Imaginons un futur proche où moyennant finance, une multinationale très vicieuse vous implante un mini-camescope dans le cerveau. A votre mort, un croque-mort monte le film de votre vie, évidemment dans le bon sens, ce qui fera enrager vos ennemis ou les derniers défenseurs de la liberté d’expression. Pour le reste, il y a Robin Williams en anti-héros qui découvre l’insoutenable vérité, un design glacé et soft (les ordinateurs portables en imitation bois et pas un vaisseau spatial à l’horizon) servant un discours implacable sur notre société vraiment cauchemardesque.
On s’en doutait : Andrew Niccol, le gourou des fables d’anticipations imbues d’elles-mêmes, finirait bien par faire des petits. Fraîchement sorti de la fac, des Truman show et des Simone pleins la tête, le jeune Omar Naim veut lui aussi estomaquer Hollywood avec un film-concept visionnaire.
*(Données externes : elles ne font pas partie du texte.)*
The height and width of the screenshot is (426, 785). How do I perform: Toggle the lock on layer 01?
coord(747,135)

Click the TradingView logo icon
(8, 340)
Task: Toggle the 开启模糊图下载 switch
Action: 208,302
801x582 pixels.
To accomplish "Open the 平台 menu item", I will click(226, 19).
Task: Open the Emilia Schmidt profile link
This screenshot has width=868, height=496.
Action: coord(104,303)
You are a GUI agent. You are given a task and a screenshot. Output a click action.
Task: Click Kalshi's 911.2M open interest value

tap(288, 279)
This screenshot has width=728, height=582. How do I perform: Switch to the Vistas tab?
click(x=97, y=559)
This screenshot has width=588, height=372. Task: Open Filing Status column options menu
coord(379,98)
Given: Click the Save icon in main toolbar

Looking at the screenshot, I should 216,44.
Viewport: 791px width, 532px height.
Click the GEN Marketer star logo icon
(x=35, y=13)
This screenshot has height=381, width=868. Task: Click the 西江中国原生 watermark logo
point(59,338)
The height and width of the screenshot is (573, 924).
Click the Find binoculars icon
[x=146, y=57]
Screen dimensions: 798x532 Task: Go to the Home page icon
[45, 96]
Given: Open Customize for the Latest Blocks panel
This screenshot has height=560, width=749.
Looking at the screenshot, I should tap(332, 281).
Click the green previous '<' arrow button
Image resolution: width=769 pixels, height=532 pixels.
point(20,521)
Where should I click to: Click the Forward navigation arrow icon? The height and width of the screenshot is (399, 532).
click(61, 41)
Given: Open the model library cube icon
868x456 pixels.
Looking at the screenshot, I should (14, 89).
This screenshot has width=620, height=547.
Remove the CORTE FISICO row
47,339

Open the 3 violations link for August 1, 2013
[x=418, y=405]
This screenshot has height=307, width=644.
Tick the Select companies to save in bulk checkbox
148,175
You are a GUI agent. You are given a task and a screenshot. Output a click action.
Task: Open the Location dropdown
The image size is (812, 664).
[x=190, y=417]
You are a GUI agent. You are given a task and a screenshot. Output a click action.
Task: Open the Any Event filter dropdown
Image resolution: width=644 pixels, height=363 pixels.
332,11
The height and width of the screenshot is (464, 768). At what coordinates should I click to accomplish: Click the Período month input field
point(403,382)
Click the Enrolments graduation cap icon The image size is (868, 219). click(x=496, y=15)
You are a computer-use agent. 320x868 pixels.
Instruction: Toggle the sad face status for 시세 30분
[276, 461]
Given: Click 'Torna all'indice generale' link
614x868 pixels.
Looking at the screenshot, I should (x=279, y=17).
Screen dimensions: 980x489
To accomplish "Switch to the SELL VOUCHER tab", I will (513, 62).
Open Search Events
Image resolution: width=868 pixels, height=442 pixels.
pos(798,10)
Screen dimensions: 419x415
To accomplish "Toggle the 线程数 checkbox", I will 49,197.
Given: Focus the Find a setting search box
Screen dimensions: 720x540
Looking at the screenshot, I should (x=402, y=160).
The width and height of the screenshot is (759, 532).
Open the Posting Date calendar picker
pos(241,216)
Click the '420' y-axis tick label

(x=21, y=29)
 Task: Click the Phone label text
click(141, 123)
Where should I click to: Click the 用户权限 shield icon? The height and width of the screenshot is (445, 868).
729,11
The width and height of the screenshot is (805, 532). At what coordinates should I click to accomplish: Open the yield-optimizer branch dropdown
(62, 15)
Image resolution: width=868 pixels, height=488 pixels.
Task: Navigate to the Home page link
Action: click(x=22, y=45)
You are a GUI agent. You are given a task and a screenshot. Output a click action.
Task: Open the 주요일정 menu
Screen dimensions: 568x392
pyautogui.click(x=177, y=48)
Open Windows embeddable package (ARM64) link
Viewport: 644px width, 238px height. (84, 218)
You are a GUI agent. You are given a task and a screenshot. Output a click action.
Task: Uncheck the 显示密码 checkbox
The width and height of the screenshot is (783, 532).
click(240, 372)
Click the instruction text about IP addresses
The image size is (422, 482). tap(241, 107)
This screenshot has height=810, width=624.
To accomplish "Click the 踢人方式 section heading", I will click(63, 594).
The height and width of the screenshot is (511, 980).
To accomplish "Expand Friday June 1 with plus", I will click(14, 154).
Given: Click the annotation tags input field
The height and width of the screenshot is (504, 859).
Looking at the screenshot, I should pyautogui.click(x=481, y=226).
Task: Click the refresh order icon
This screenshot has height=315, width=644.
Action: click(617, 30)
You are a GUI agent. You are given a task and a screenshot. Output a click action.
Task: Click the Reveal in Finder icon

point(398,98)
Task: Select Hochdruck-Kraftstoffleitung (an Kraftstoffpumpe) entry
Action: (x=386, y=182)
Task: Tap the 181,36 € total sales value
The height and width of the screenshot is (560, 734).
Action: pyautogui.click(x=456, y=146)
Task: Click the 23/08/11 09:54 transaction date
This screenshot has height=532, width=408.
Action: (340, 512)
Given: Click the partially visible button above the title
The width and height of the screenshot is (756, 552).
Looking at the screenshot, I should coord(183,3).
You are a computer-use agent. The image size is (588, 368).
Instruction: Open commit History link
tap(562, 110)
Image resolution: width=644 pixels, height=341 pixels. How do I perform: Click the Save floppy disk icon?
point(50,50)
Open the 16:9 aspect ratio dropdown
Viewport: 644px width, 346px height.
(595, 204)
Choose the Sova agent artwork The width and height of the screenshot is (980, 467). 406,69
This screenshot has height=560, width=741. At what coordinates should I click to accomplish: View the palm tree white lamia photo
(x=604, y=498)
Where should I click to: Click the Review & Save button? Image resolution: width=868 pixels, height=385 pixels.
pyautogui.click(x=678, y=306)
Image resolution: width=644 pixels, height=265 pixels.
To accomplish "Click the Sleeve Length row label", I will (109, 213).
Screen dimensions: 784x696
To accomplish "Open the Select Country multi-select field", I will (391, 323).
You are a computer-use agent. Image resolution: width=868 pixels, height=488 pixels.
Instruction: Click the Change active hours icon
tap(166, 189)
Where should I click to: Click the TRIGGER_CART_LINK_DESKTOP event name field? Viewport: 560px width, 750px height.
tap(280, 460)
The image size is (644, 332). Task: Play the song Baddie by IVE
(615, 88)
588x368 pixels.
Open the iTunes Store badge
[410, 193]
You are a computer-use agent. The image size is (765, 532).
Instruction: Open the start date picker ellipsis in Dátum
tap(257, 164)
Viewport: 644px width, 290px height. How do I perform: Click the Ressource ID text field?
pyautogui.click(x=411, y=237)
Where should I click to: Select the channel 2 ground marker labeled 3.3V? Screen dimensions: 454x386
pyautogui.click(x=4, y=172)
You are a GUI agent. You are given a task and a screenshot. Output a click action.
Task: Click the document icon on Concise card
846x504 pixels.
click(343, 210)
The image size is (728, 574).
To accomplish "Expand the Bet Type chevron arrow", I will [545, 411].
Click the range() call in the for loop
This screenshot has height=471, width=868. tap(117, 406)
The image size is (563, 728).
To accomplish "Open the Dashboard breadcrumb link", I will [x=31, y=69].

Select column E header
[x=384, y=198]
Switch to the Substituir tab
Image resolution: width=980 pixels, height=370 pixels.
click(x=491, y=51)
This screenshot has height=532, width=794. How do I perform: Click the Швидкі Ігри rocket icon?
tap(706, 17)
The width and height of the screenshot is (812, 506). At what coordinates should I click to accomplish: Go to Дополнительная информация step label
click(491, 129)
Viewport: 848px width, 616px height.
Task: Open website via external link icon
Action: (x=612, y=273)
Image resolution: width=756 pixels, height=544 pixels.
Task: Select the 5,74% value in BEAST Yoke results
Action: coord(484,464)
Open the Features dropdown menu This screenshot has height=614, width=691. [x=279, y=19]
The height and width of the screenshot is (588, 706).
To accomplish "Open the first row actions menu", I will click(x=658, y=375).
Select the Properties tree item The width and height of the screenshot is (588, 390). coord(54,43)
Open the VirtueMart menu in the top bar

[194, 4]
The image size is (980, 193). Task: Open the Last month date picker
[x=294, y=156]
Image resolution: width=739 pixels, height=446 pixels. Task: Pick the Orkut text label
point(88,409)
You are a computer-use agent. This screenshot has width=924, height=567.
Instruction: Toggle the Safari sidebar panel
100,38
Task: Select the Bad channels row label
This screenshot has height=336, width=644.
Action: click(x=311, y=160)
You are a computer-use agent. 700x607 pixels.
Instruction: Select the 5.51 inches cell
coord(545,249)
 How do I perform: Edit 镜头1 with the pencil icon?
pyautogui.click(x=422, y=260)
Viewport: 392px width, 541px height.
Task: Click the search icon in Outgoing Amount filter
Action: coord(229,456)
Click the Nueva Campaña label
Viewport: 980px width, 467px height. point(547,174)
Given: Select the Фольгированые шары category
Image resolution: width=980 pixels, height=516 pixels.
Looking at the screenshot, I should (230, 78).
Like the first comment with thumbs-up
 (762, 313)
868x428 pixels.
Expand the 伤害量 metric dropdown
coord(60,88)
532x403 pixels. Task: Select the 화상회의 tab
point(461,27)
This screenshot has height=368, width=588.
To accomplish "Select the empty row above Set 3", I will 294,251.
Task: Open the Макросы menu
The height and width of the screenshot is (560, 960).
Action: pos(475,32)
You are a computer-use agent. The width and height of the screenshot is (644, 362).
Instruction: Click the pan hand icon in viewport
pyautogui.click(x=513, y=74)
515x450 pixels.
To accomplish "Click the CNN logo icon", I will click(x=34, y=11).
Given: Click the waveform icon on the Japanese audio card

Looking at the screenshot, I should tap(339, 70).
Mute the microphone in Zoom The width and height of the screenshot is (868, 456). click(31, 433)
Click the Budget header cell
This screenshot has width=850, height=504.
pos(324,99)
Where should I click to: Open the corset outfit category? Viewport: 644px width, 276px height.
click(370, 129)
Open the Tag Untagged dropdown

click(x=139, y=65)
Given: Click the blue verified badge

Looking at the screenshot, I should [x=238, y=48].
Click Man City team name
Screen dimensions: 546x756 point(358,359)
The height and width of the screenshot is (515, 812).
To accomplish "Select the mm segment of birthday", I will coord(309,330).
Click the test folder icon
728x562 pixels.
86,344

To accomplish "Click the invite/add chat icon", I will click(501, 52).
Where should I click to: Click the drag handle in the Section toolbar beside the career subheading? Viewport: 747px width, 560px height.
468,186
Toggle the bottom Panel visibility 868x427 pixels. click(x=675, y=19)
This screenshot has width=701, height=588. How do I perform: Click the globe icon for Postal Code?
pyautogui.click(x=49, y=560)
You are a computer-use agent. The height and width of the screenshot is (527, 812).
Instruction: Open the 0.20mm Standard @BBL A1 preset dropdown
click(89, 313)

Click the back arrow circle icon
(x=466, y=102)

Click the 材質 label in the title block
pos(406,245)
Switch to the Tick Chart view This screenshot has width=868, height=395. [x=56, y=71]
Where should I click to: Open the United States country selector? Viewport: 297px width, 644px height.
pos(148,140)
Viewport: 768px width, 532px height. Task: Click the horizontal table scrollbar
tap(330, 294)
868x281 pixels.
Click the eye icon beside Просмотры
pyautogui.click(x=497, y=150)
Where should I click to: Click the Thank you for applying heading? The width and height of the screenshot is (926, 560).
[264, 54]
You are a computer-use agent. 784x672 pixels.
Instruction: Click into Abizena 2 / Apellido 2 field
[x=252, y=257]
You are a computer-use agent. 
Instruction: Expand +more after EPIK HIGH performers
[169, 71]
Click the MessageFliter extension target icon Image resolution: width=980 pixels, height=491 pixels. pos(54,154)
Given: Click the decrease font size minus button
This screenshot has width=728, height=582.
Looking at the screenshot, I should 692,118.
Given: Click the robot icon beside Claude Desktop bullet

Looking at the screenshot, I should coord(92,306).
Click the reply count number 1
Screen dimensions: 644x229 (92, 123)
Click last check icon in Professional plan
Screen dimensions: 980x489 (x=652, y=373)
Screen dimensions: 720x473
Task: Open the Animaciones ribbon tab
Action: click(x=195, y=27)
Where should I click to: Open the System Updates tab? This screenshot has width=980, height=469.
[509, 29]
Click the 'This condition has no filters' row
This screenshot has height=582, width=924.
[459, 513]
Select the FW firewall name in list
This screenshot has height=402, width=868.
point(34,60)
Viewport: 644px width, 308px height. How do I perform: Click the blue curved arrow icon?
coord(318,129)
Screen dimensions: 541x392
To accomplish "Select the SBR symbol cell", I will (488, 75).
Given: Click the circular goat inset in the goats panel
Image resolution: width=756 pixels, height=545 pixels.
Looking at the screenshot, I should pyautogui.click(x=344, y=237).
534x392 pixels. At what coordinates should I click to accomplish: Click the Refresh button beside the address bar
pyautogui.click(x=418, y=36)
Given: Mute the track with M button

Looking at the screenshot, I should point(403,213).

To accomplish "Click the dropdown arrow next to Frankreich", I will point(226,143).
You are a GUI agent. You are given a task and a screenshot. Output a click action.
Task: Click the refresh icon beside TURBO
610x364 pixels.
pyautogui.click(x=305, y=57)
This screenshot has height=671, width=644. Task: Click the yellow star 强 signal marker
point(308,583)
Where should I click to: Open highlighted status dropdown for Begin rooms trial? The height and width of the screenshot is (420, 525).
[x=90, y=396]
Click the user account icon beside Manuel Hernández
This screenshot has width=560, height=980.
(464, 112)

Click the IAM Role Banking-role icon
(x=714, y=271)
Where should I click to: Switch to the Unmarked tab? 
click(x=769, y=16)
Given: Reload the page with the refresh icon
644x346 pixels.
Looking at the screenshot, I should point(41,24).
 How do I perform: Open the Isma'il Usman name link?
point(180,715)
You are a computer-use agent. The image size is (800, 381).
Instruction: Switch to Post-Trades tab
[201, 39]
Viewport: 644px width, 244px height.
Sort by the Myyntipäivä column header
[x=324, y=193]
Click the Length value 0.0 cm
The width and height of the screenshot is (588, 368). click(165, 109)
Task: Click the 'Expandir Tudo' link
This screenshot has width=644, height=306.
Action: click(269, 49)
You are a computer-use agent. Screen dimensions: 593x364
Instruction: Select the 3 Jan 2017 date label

Tout cela pourrait être au moins plaisant s’il ne prenait pas cet air de grand penseur inspiré qui emporte le film aux cimes d’une prétention plus ridicule qu’agaçante. Car même question frime, Final cut se rétame, jamais à la hauteur, trop malingre, trop moche. Pas même un brin de ludisme ne vient dégeler cette bérézina. Cramponné à son scénario, Naim ne cherche pas à en sublimer les parties les plus visuelles. Il faut voir la constipation insensée des séquences de montage, pourtant le poumon du film, réduites à la narration pure et simple.
La jouissance exclue, le film aligne un joker post-adolescent, celui de la description sociologique menaçante avec manifestations au rabais (une poignée de figurants tapisse le fond d’une scène ou deux) et théorie du complot. Naim fait comme s’il avait les moyens de ses ambitions, animé d’une naïveté pathétique de grand oeuvre tentaculaire. Ça ne prend pas, le film se limitant à deux strates simplettes : les riches arrogants en costar contre les rebelles identifiables à leur tatouage facial acheté au farces-et-attrapes du coin. Mais le clou du spectacle revient à un Robin Williams exsangue, obligé de jouer la superstar oscarisable seul contre tous. A cabotiner à ce point en surjouant la dépression suicidaire, on le soupçonne de lucidité patente quant à l’ampleur du désastre. Impossible, du coup, de prendre de la hauteur même pour ricaner un bon coup. Le voir se disloquer dans une liste sans fin de thrillers minables relève presque du snuff movie.